Page 201 - SKI jld 4-16 2015 Resivi Assalam
P. 201
Buku Sejarah Kebudayaan Islam Indonesia - Jilid 4
Dalam kesusastraan Makassar, dikenal pula adanya ragam sastra royong. Ragam
sastra ini mirip dengan sinriliq karena juga berbentuk prosa lirik, sejenis nyanyian
atau sajian musik vokal yang disampaikan dalam ritus upacara adat Makassar,
seperti acara perkawinan, khitanan, nipasori baju bodo (pemakaian baju adat/
baju bodo) kepada anak gadis yang telah berumur 10 tahun, serta upacara
adat aqtompoloq (meminta doa restu anak yang baru lahir). Pertunjukan royong
biasanya diiringi oleh alat-alat musik tradisional, antara lain ganrang (gendang),
puiq-puiq (serompet), déngkang (gong), dan katto-katto (kentongan) (Solihing,
2004: 4, 7).
Selain bentuk prosa atau prosa liris di atas, dalam kesusastraam Bugis dan
Makassar dikenal juga ragam sastra puisi (Bugis: élong dan Makassar: kélong).

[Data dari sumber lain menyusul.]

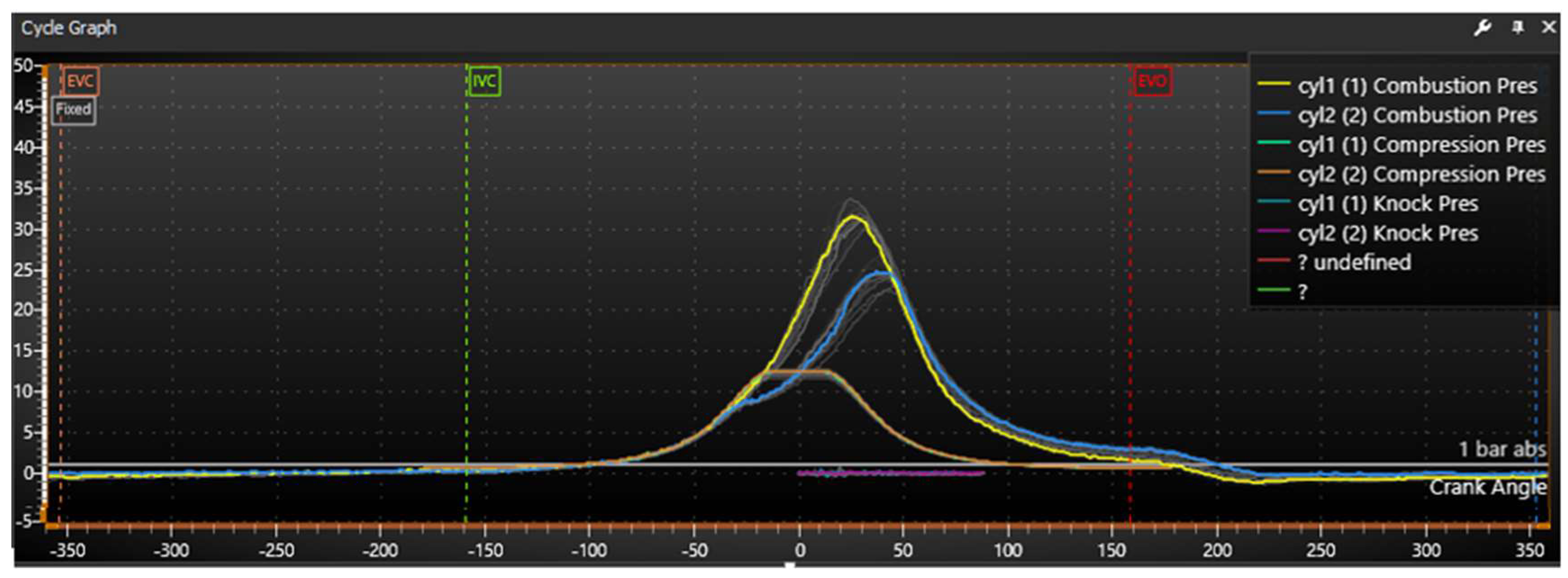Click the Crank Angle axis label
This screenshot has width=1568, height=578.
pyautogui.click(x=1488, y=488)
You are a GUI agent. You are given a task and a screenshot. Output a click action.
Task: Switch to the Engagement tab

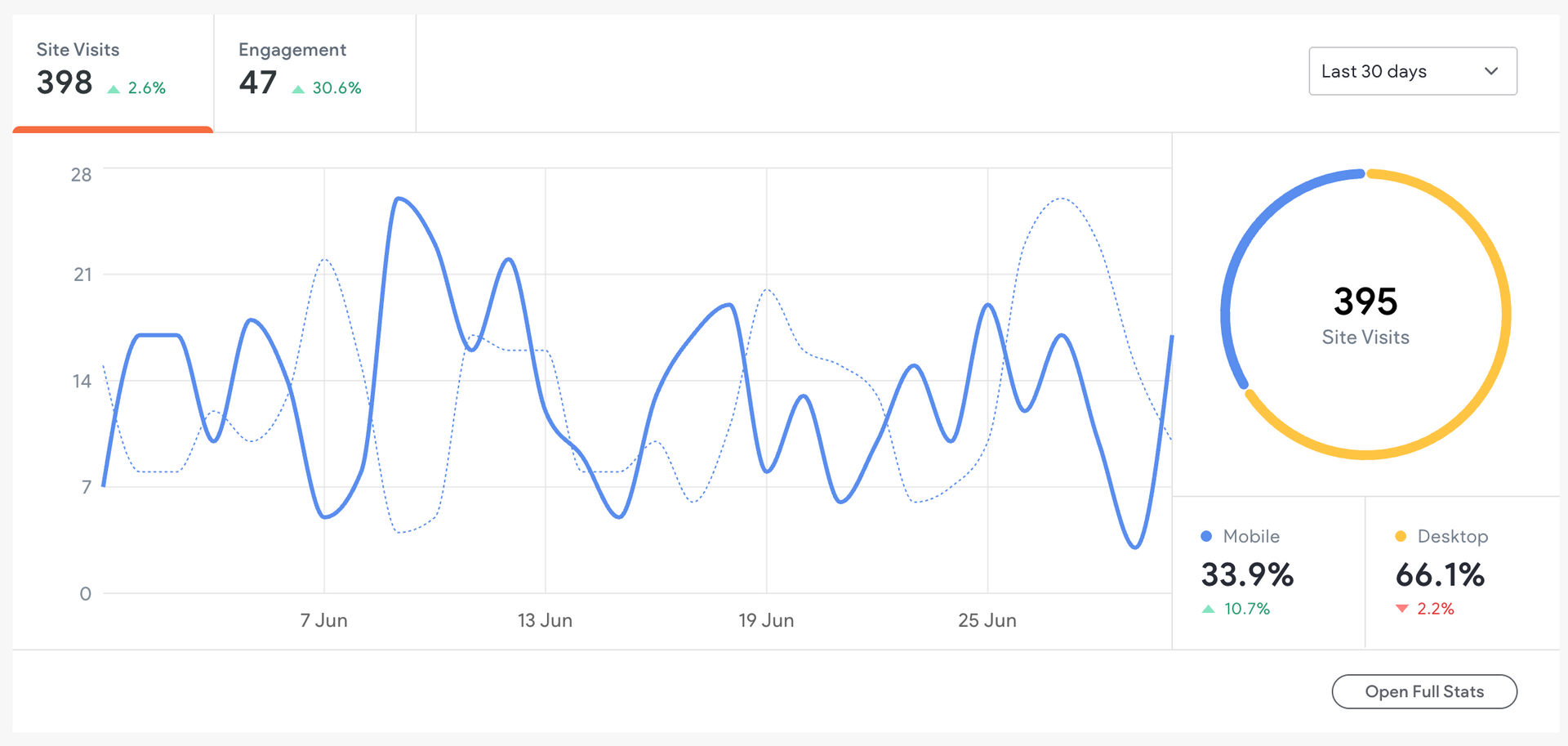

Élong (nyanyian) atau biasa juga disebut élompugi (nyanyian orang Bugis)
merupakan bentuk sastra yang terikat, dalam wujud baris, memiliki metrum,
dan memiliki makna tak langsung. Jenis-jenis élong, antara lain élong tokko
tellu (syair berlarik tiga), élong assimellereng (syair berkasih-kasihan), élong
sibali (syair berbalasan), dan lain-lain. Ada pula jenis puisi Bugis yang dapat mirip
dengan élong, yaitu wérekkada (ungkapan pepatah-pepatah Bugis), mantra,
dan paseng (pesan atau amanah yang mengandung nilai kearifan) (Yusuf dkk,
1996). Adapun kélong (syair atau nyayian) dalam tradisi sastra Makassar mirip
dengan élong dalam tradisi sastra Bugis. Ada pula bentuk puisi yang mirip dengan
kélong adalah doangang (mantra), pakkioq bunting (memanggil pengan-tin),
dondo (puisi untuk anak kecil), dan aru (ikrar setia)(Nur, 1973: 27-61).
Uraian singkat mengenai ragam kesusastraan Bugis dan Makassar memperlihatkan
bahwa kedua suku bangsa yang berkerabat dekat ini memiliki keragaman
produk budaya yang disebut dengan sastra. Dengan keragaman banyaknya
produk sastra ini menjadi bukti bahwa pada periode-periode tertentu di masa
lampau, sastra menjadi populer dan kegiatan bersastra menjadi hidup dan
bergairah. Mereka menyadari bahwa, sastra, selain sebagai kegiatan yang dapat
menyenangkan, juga menjadi alat menyampaikan pesan dan mengekspresian
atau menyatakan kondisi sosial budayanya.